The Toledo Blade reports that in central Florida, where many retired couples migrate during the winter to avoid cold weather, health officials observed a 71 percent rise in cases of syphilis and chlamydia in 2011. Some theories behind this jump include the use of drugs that improve erectile dysfunction, as well as the behaviors of members of the baby boomer generation, who may be reliving the sexual freedom they experienced 40 years ago. In addition, since postmenopausal women don't have to worry about becoming pregnant, they may be less inclined to practice safe sex.
"The gay male population got the message of using protection," Mary Jay, a disease intervention specialist at the Toledo-Lucas County Health Department, told the news source. "Because some gay men lost loved ones to HIV-related deaths, they have been compelled to use protection. But culturally, [the infection] has not taken the same toll in the heterosexual population.

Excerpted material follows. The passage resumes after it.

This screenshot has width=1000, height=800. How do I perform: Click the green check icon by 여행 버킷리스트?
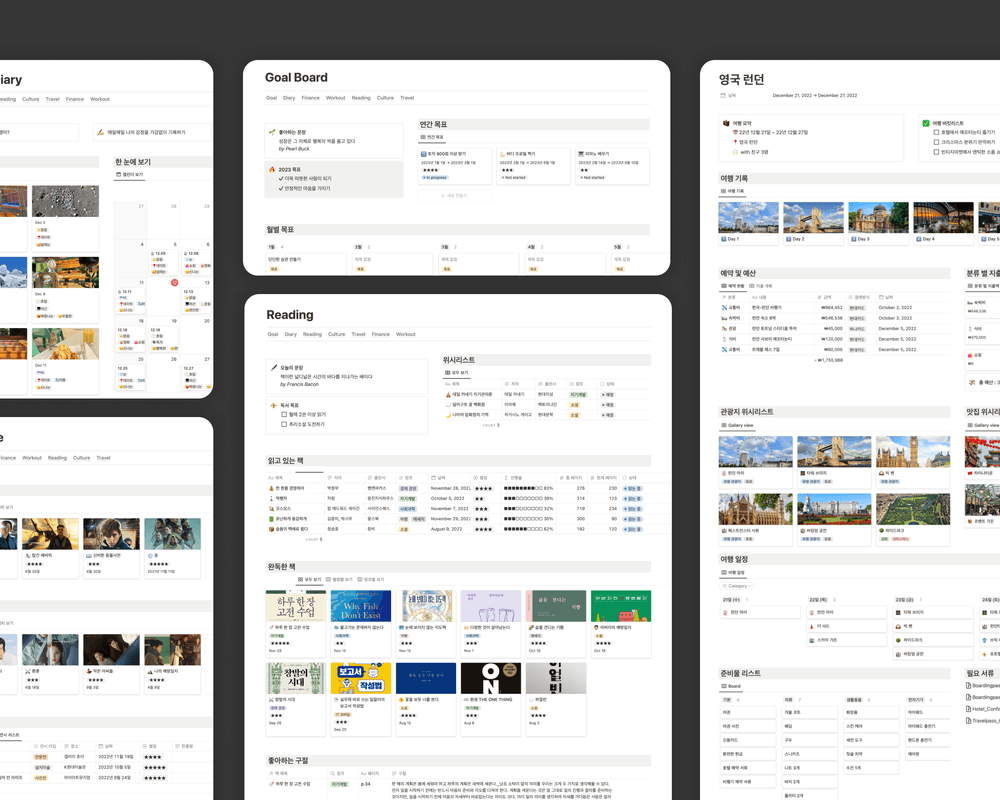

The message [to practice safe sex] didn't permeate as much into the heterosexual community."
Safe sex education should target all age groups
When it comes to HIV, some older individuals are less knowledgeable about the virus, as compared to those of the younger population, the CDC reports. In fact, a study revealed that nearly 60 percent of older single women reported having sex without a condom within the past 10 years. This indicates the need to educate all generations on the importance of practicing safe sex.